|Subtitle:||Torpilleurs d`Escadre & Contre-Torpilleurs 1922-1926|
|Authors:||John Jordan & Jean Moulin|
In spite of the fact that the title of this book uses the English word for this type of war vessel, the French language has no single translation for it. Both French terminologies that can be used for this particular ship are ‘torpilleur d’escadre’ and ’contre-torpilleur’. This has been indicated already by the authors John Jordan and Jean Moulin in its subtitle. The Marine Nationale Franҫaise however has never applied the usual word for destroyer as the French distinguished between large and small destroyers. In French the translation for ‘destroyer’, or ‘Zerstörer’ in German ,would be ‘destructeur’, but the French selected to use their own nomenclature as you see.
During the interbellum the French constructed large and fast destroyers which they called ‘torpilleurs d’escadres’ These ships were not developed to hunt destroyers or submarines but to accompany battle ships and aircraft carriers in squadrons. During the Second World War the missions of the ‘torpilleurs d’escadres’ would certainly be focused on the hunting and destruction of the enemy ships as mentioned, as in this way the large warships could be best protected. These vessels could be well compared to the American escort-destroyers.

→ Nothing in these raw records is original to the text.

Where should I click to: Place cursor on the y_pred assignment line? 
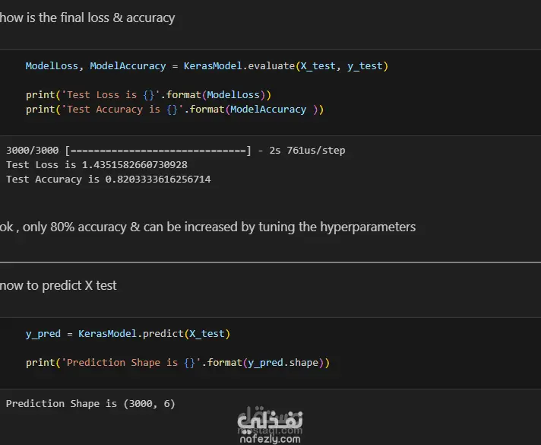[x=128, y=334]

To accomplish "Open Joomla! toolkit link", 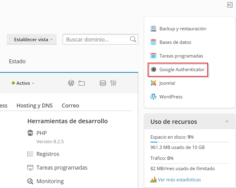I will [x=167, y=83].
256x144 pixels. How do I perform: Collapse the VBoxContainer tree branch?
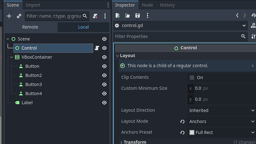pyautogui.click(x=12, y=57)
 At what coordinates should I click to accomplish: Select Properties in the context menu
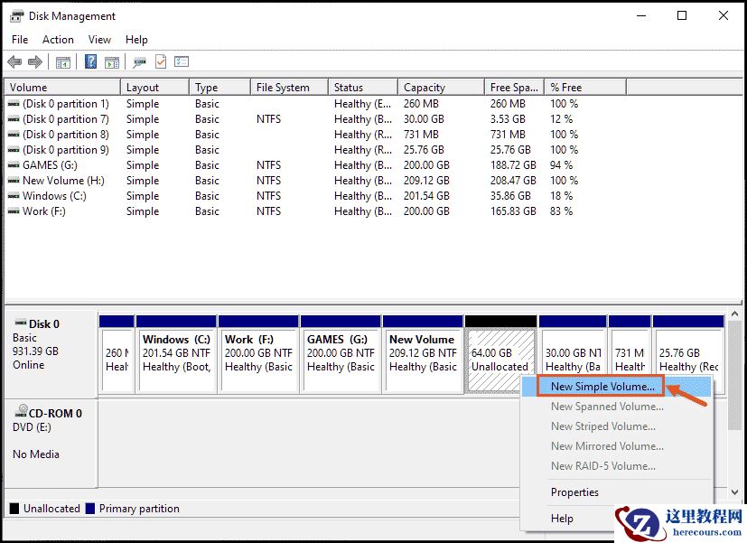coord(574,492)
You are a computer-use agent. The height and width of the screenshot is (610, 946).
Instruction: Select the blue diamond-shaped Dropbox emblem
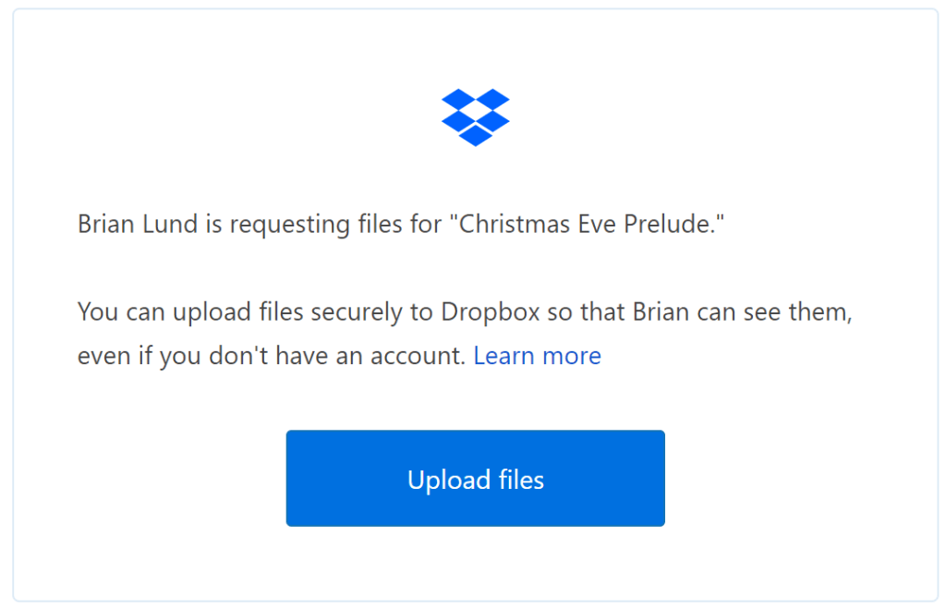(475, 116)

From the 1900s the French navy had ships being built after the British example. These were small ships of approximately 300 tons deadweight armed with four torpedoes and a number of rapid firing guns. In the early 1920s from these ships the ‘contre-torpilleurs’ were developed. Also these were not designed and built to hunt destroyers , but to be deployed as fast reconnaissance units. In practice however the ‘contre-torpilleurs’ were used to fight small enemy torpedo boats and other coasters. As time progressed, these war vessels became bigger and faster and from the 1930s the French only constructed ‘contre-torpilleurs’ and no more ‘torpilleurs d’escadres’ Later on the ‘contre-torpilleurs’ could be best compared to small cruisers or squadron leaders like the Dutch cruisers of the Tromp-class (Hr.Ms. Tromp and Hr.Ms. Jacob van Heemskerck).
The Marine Nationale Franҫaise during the interbellum built an excellent fleet. After the British, American and Japanese navies, the French naval fleet was the largest in the world. Especially the French destroyers in general were better than the British and American but certainly surpassed those of the Italian navy, which was from the 1930s onwards considered more and more as the immediate opponent. As the German forces in 1940 overran France and forced a quick capitulation, the French fleet did not play a part of any significance during the Second World War. Only the ships that were captured by the British during Operation Catapult, in July 1940, fought on the allied side during the war. A few dozen of ‘torpilleurs d’escadres’ survived the war and formed part of the French navy till 1956.
"French Destroyers" has been composed with great care by the authors John Jordan and Jean Moulin. The British author John Jordan is a former language teacher who started writing about the post war Soviet navy by the end of the 1970s. Thereafter he indulged in the French navy and during the past twenty years he published numerous articles about this subject for the British magazine "Warships". In 2005 he became chief editor of the monthly. The first book he edited with Seaforth Publishing "French Battleships 1922-1956" he wrote together with author Robert Dumas. This book was published in 2009 and was succeeded in 2013 by "French Cruisers 1922-1956". This he wrote together with Jean Moulin. This French author served with the French navy before he started a career in information technology. In 2000 he was retired and wrote articles and books about French navy ships. He specialized in cruisers and destroyers. The co-authorship with John Jordan finally resulted in "French Destroyers".
"French Destroyers" has been composed in the same way as its predecessors "French Battleships" and "French Cruisers". The first part of the book consists of technical descriptions of the ships. The design, development, build and technical data are presented in chronological order. That sequence is defined by a time line along which the ships were produced. That illustrates clearly that there is a defined evolution of the French destroyers. John Jordan was largely responsible for this part, assisted by co-author Jean Moulin. The second part of the book contains the operational history of the relevant ships. This history was originally written in French, in four chapters, which were later on translated into English by John Jordan.
The excellent text is being supported by hundreds of photographs in black and white, tables, schemes, maps and graphic work. These drawings are also by John Jordan and most of them were especially made for this issue. As a bonus, the middle eight pages show 17 pictures of paintings by an artist by the name of Jean Bladé . The total issue provides a reference book of encyclopedic character of great historical class which reads easy and which looks very good. Together with its both predecessors about the cruisers and battle ships "French Destroyers" fills a significant gap in the English library about French warships. Apart from that the book will absolutely be a treasure on the book shelves of collectors, historians, ships modelers and all other devotees of maritime history. This is exactly what the editor Seaforth Publishing (an imprint of Pen & Sword) had in mind with her publications.